Re: Performance with large no of files

2022-10-10 Thread Wei-Chiu Chuang
Do you have security enabled?

We did some preliminary benchmarks around webhdfs (i really want to revisit
it again) and with security enabled, a lot of overhead is between client
and KDC (SPENGO).
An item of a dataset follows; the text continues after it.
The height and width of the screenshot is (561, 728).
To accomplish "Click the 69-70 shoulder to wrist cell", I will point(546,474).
Try run webhdfs using delegation tokens should help
remove that bottleneck.

On Sat, Oct 8, 2022 at 8:26 PM Abhishek  wrote:

> Hi,
> We want to backup large no of hadoop small files (~1mn) with webhdfs API
> We are getting a performance bottleneck here and it's taking days to back
> it up.
> Anyone know any solution where performance could be improved using any xml
> settings?
> This would really help us.
> v 3.1.1
>
> Appreciate your help !!
>
> --
>
>
>
>
>
>
>
>
>
>
>
>
>
> ~
> *Abhishek...*
>


Re: Performance with large no of files

2022-10-08 Thread Brahma Reddy Battula
Not sure, what's your backup approach.  One option can be archiving[1] the
files which were done for yarn logs[2].
To Speed on this, you can write one mapreduce job for archiving the files.
Please refer to the Document for sample mapreduce[3].
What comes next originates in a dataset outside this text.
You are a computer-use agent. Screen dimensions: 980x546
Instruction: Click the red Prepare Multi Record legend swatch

1.https://hadoop.apache.org/docs/stable/hadoop-archives/HadoopArchives.html
2.
https://hadoop.apache.org/docs/stable/hadoop-archive-logs/HadoopArchiveLogs.html
3.
https://hadoop.apache.org/docs/stable/hadoop-mapreduce-client/hadoop-mapreduce-client-core/MapReduceTutorial.html

On Sun, Oct 9, 2022 at 9:22 AM Ayush Saxena  wrote:

> Using DistCp is the only option AFAIK. Distcp does support webhdfs, then
> try playing with the number of mappers and so to tune it for better
> performance
>
> -Ayush
>
>
> On 09-Oct-2022, at 8:56 AM, Abhishek  wrote:
>
> 
> Hi,
> We want to backup large no of hadoop small files (~1mn) with webhdfs API
> We are getting a performance bottleneck here and it's taking days to back
> it up.
> Anyone know any solution where performance could be improved using any xml
> settings?
> This would really help us.
> v 3.1.1
>
> Appreciate your help !!
>
> --
>
>
>
>
>
>
>
>
>
>
>
>
>
> ~
> *Abhishek...*
>
>


Re: Performance with large no of files

2022-10-08 Thread Ayush Saxena
Using DistCp is the only option AFAIK. Distcp does support webhdfs, then try 
playing with the number of mappers and so to tune it for better performance

-Ayush


> On 09-Oct-2022, at 8:56 AM, Abhishek  wrote:
> 
> 
> Hi,
> We want to backup large no of hadoop small files (~1mn) with webhdfs API
> We are getting a performance bottleneck here and it's taking days to back it 
> up.
> Anyone know any solution where performance could be improved using any xml 
> settings?
> This would really help us.
> v 3.1.1
> 
> Appreciate your help !!
> 
> -- 
> 
> 
> 
> 
> 
> 
> 
> 
> 
> 
> 
> 
> 
> ~
> Abhishek...


Performance with large no of files

2022-10-08 Thread Abhishek
Hi,
We want to backup large no of hadoop small files (~1mn) with webhdfs API
We are getting a performance bottleneck here and it's taking days to back
it up.
Anyone know any solution where performance could be improved using any xml
settings?
This would really help us.
v 3.1.1

Appreciate your help !!

-- 













~
*Abhishek...*